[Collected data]
_ _ _ _ _

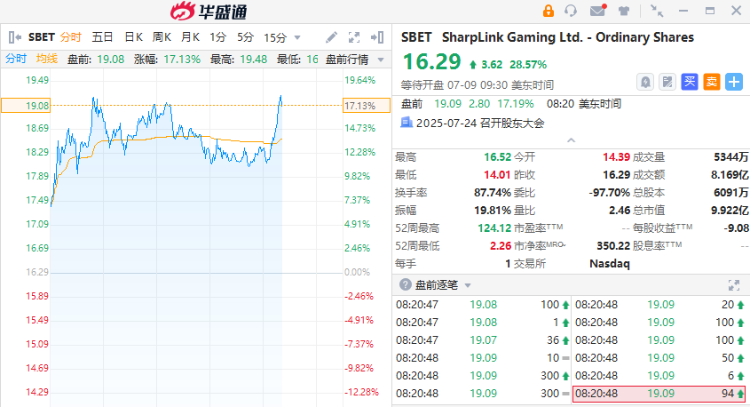Collapse the right quote panel
750x407 pixels.
(380, 37)
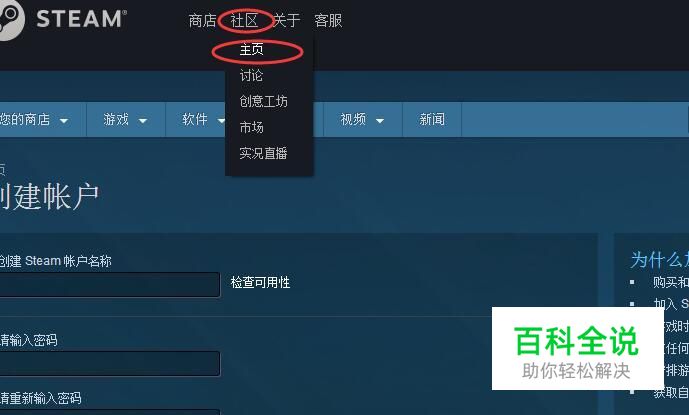
Task: Focus the 请输入密码 password field
Action: click(x=109, y=363)
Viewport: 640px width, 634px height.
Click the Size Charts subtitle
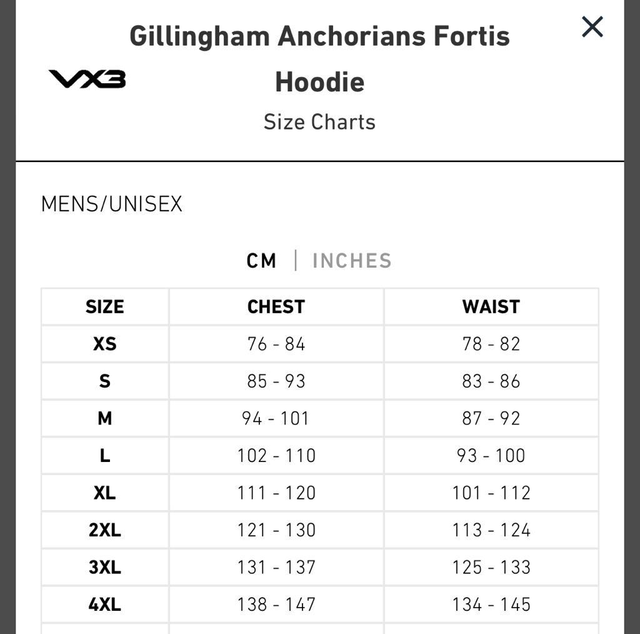point(320,122)
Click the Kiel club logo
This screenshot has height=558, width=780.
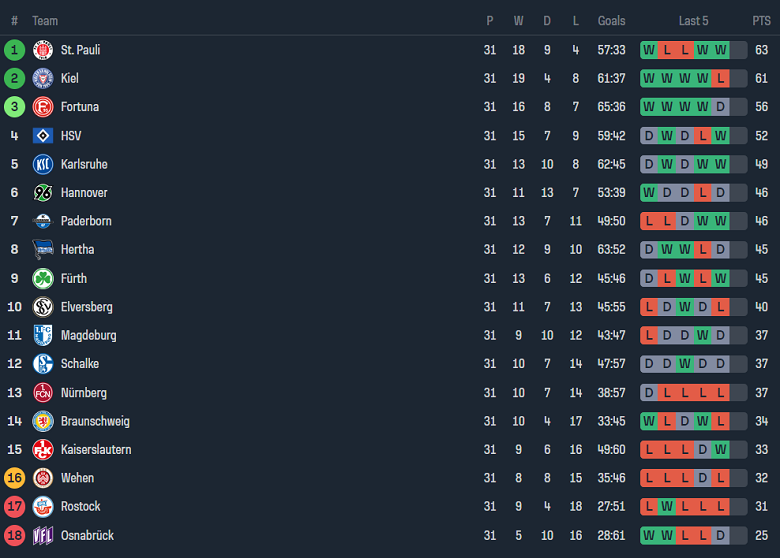point(43,78)
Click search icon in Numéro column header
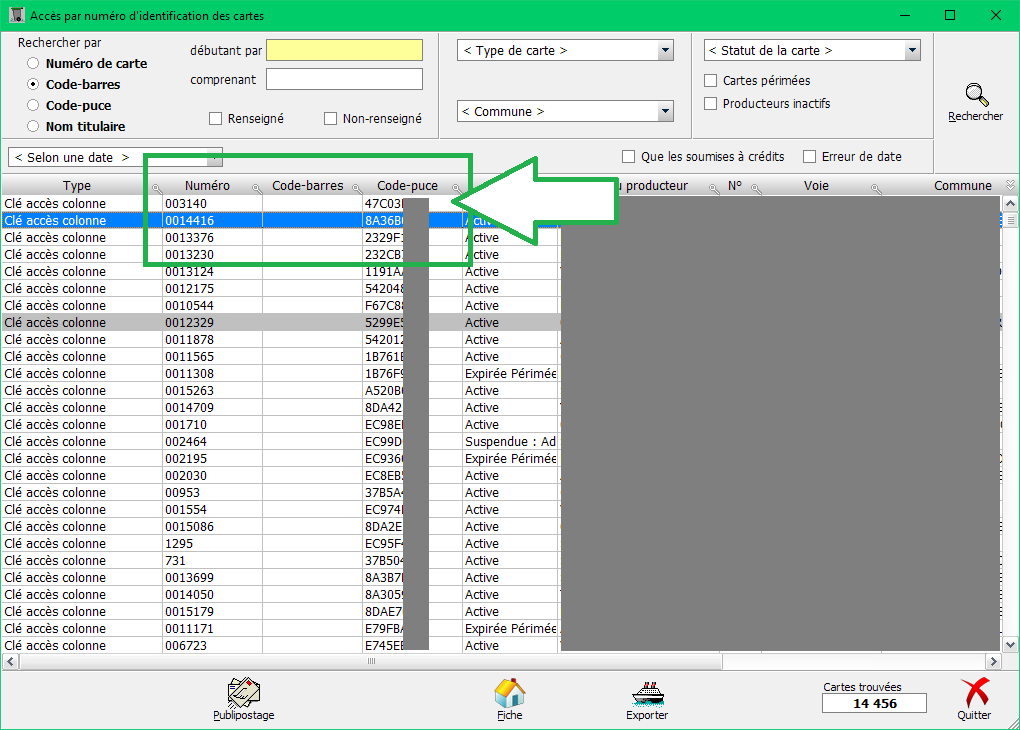Screen dimensions: 1020x730 [257, 188]
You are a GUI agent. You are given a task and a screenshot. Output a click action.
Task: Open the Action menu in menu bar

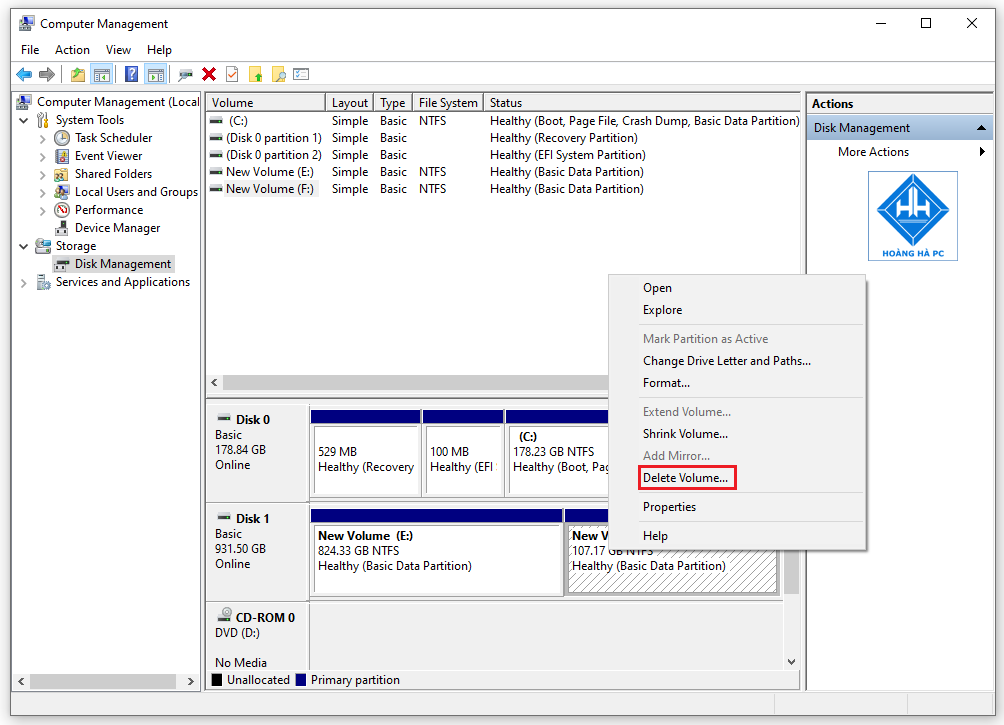click(72, 50)
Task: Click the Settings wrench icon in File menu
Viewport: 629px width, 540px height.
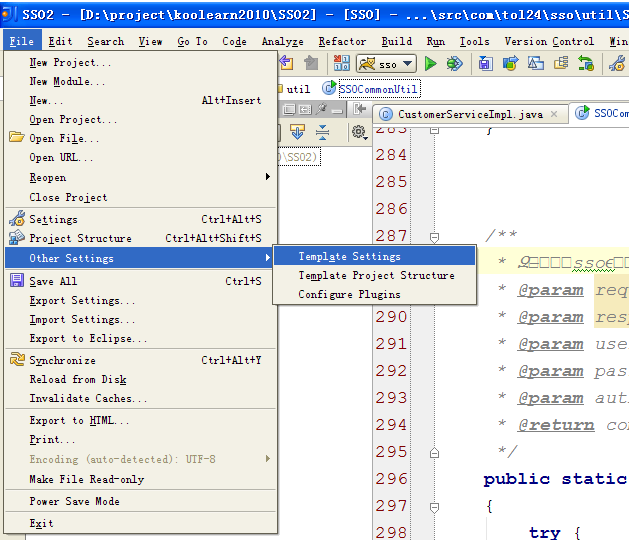Action: pyautogui.click(x=16, y=219)
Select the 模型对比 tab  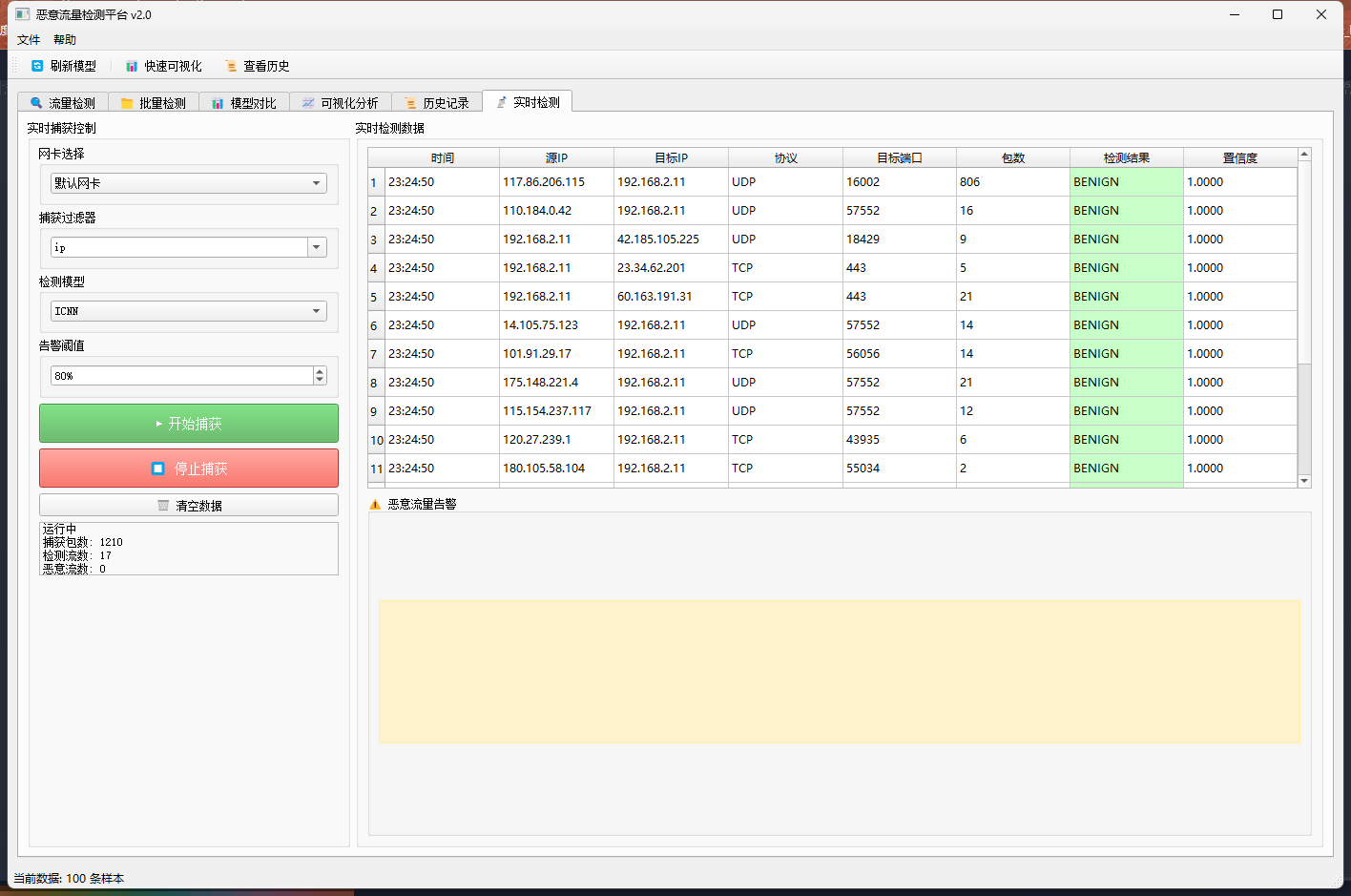(x=244, y=103)
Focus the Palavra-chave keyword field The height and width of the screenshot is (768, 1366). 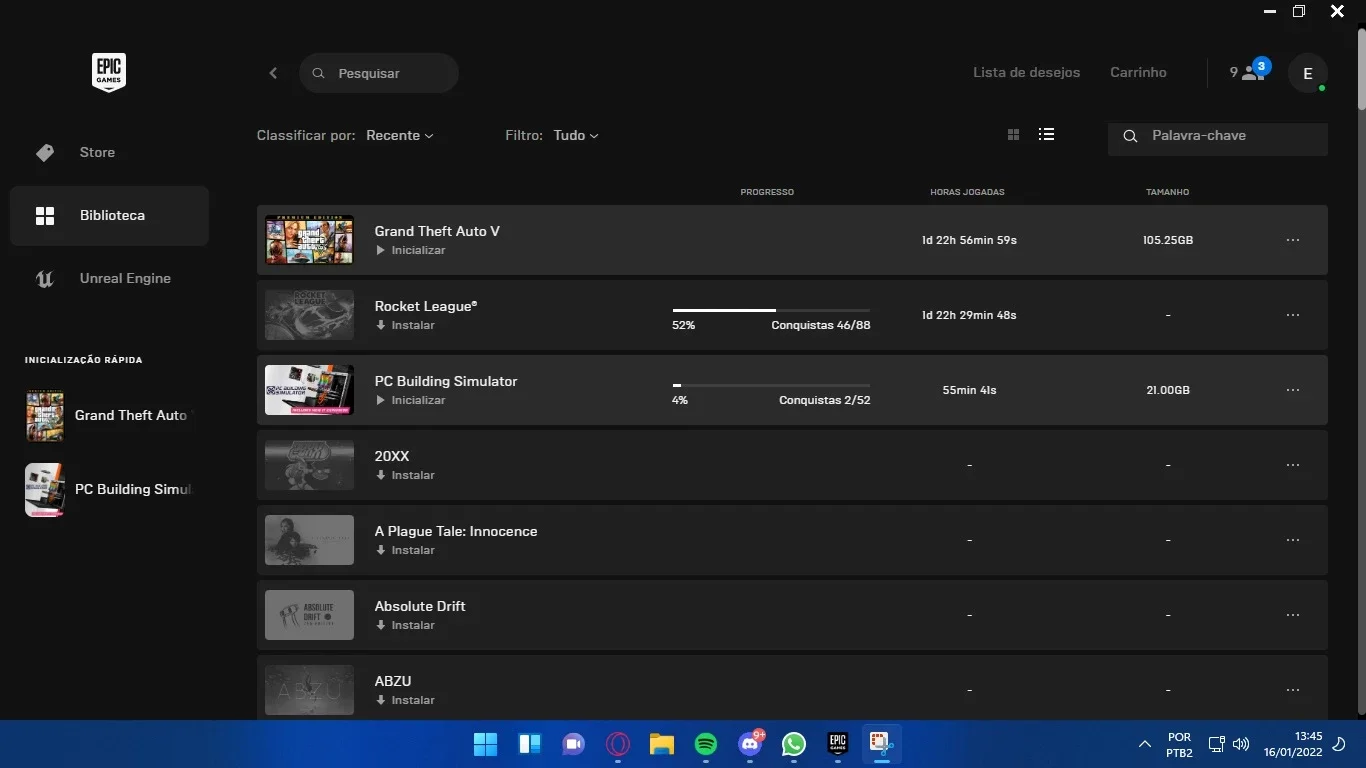coord(1217,136)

_ _ _ _ _

- What you should do
Copy only the lines above from the one containing "Click search icon in Numéro column header" through the one containing "Task: Click the", both included. Leave out the pictures.

- Result of this task
Click search icon in Numéro column header
Screen dimensions: 1020x730 [257, 188]
You are a GUI agent. You are given a task and a screenshot. Output a click action.
Task: Open the Action menu in menu bar

click(72, 50)
Task: Click the Settings wrench icon in File menu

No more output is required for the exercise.